Sprained my low back the other day while leaping up to answer the phone. Ouch!! Not what you want with packing boxes stacked in the middle of the room ready for many trips up and down stairs. But the gift was in remembering a lesson I learned during another move…
Fifteen years ago I sprained my low back during the middle of a move to a new town, which might as well have been a whole new world. Everything was changing: neighborhood, friends, career, and lifestyle. After days of agony, painkillers and yoga stretches, I reached out to a friend who teaches Phoenix Rising Yoga Therapy. This modality features a privately facilitated session combined with introspection, body-mind psychology and intuitive movement aimed at healing the inner issue and bringing subsequent outer relief.

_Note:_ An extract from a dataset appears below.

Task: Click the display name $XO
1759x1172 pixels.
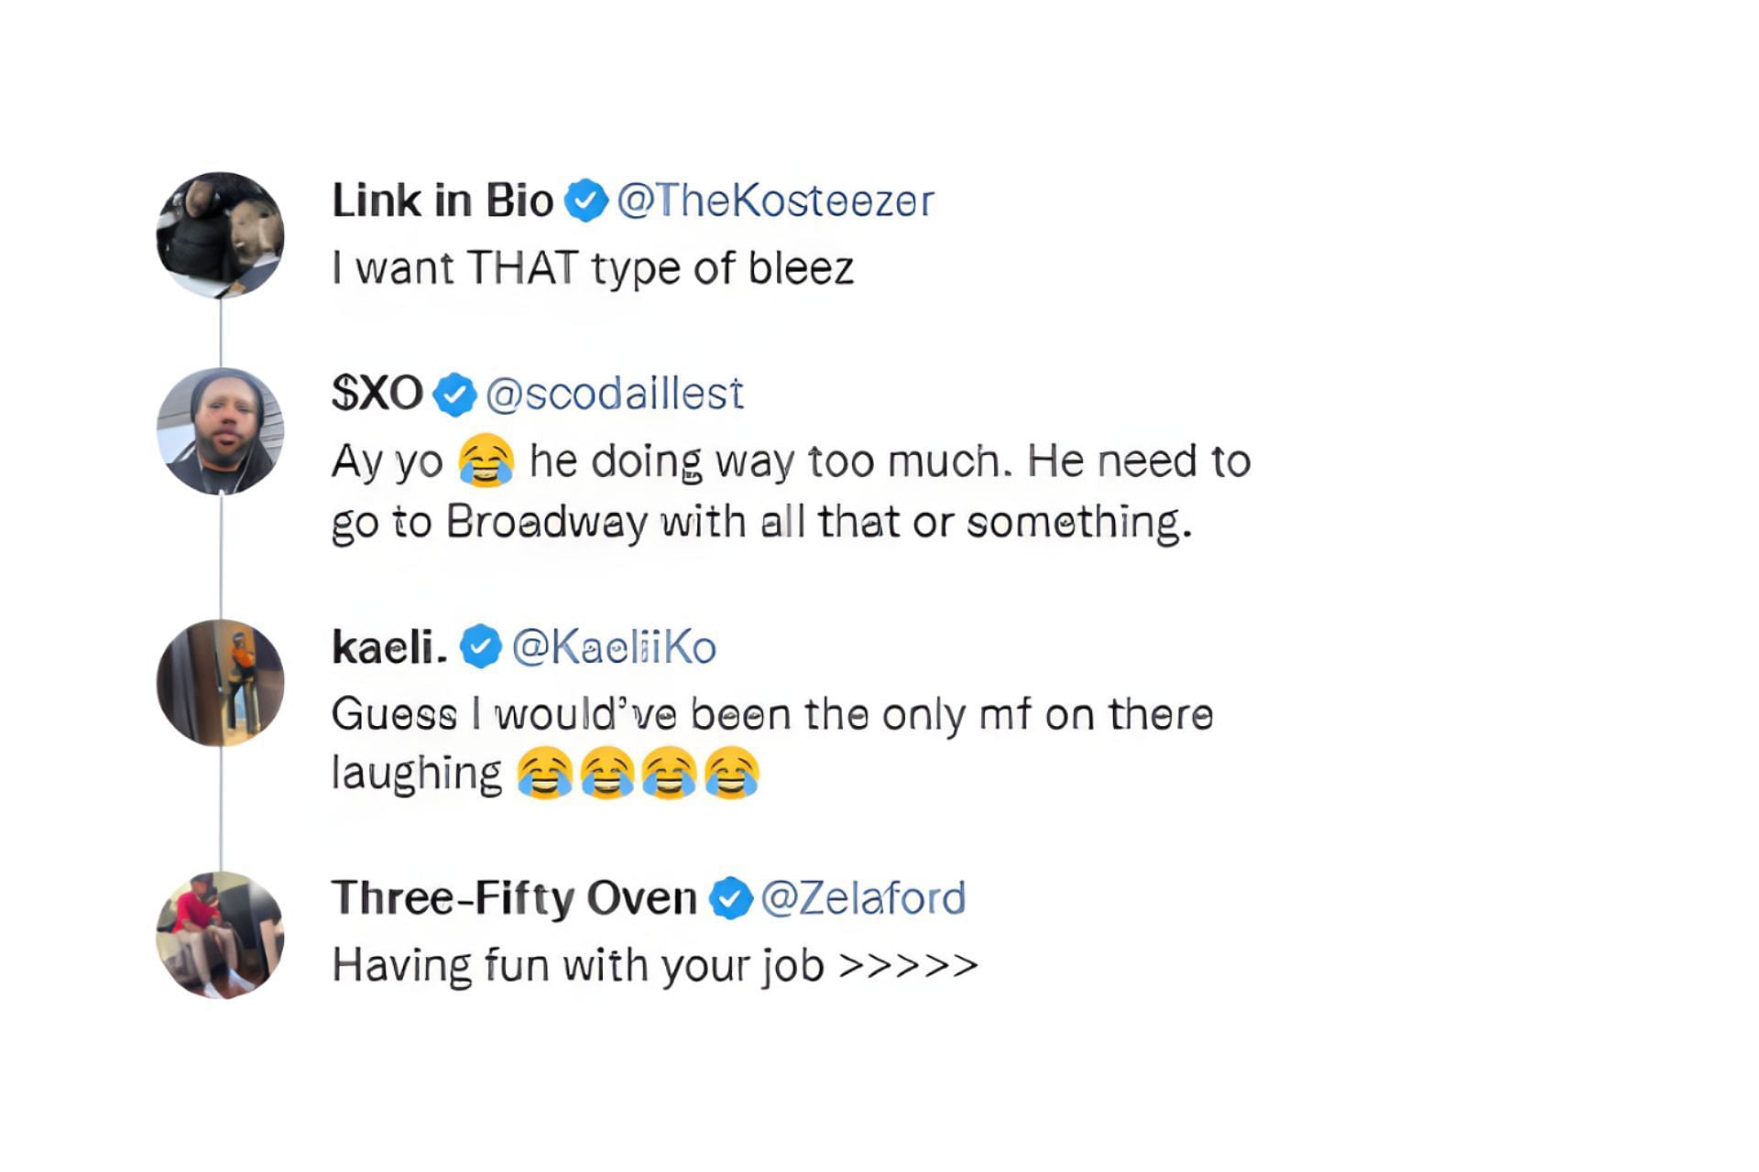Action: [377, 395]
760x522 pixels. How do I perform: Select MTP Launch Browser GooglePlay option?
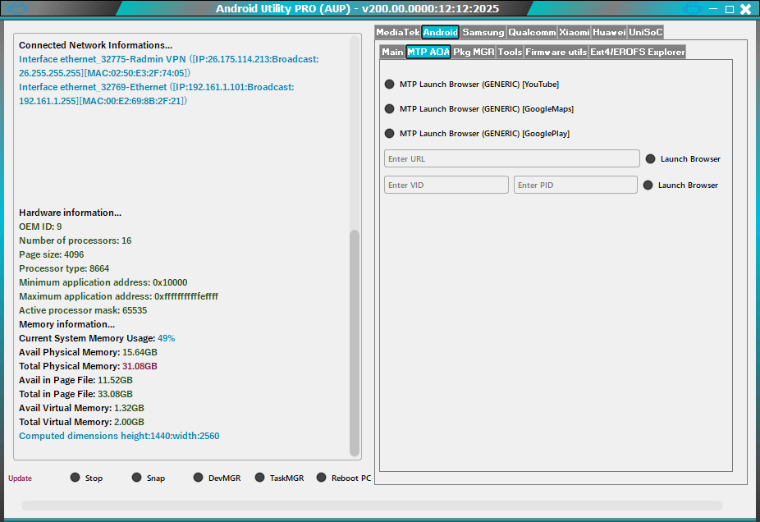tap(390, 134)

Upon arrival at the session, my statement was “My back hurts. I just can’t move!” Then the realization “Ahh, I just can’t move.” I quickly realized then (and again yesterday), that the packing boxes may be ready to go, and the vision for my new space may be bright and shiny. But I hadn’t yet given proper thanks for the journey, or grieved the dreams that were lost along the way.
So yesterday I gingerly got out of bed, lit a candle and smudge stick, then blessed my Self, the cabin, the experiences and the people who have deeply impacted my life. After a good cry, I took the candle outdoors to the burning barrel, and set fire to some old pictures, journal entries, checkbooks, and a poster with the message “Hope, Sweet, Hope.” What I have come to learn recently is that hope equates to my version of life according to how I think it should be. And when it doesn’t go according to plan, I give up hope and things seem, well, hopeless.

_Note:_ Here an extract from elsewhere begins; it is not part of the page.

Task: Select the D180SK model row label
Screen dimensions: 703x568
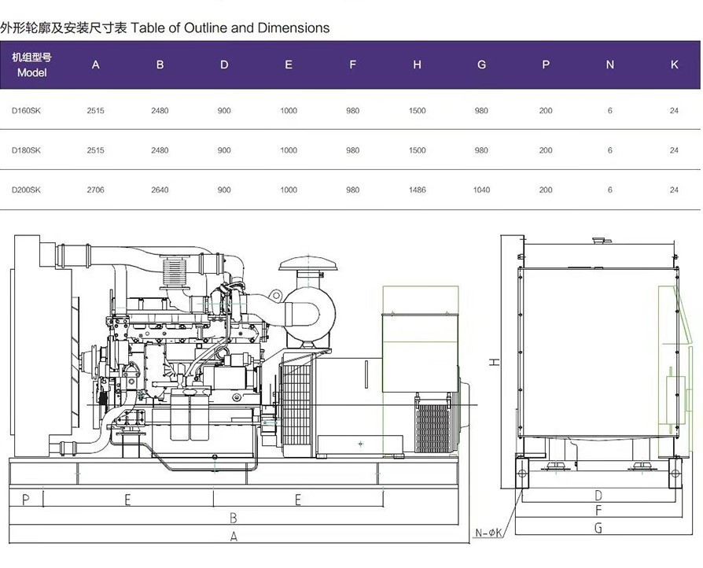Action: click(x=24, y=149)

Which is not necessarily a bad thing, as this story unfolds. During the past few months/years/decades, romantic fantasies of harmoniously keeping house with a loved one have dwindled, rekindled, then faded again. When I finally gave up hope, reality smacked me upside the head and I came crashing back down to earth. That dark night found me sobbing, every childhood fear came to the surface, and hope for a “better” life was nowhere to be found. But thanks to my yoga training, I was able to breathe through the emotions, knowing that Grace is always present when I relax into what is.
Within a day, my life miraculously transformed! Just by showing up, I gave and received many beautiful gifts. Friendship. Hugs. Herbs. Delicious foods. Songs and stories. A friend’s empowering belief that I am indeed able to create a beautiful, healthy home and garden of my own. My own strength coming back into play. An offer of financing and pre-approved loan. A greatly reduced foreclosure. A closing date in a few more days…
This morning, one day after my fire ceremony, I leapt out of bed, pain-free. Excited about life. Surrendered to what is. Open to opportunities. Sharing my gifts. Transformed with Grace.
Think: Are you feeling hopeless about some aspect of your life? Know that this is just a part of yourself that is waiting to be transformed. Relax. The only thing required at this moment is to take a breath. Just one. Just breathe.
Say: Say what is bothering you. If that aspect of your life could talk to you, what would it say? Journal the answer. Tell a trusted friend. Work with a professional therapist or counselor.
Do: Know that life can profoundly change in an instant. In a day. In a year. Give thanks for your journey. Say goodbye to whatever is no longer serving your highest purpose. Stay in the present. Welcome the new.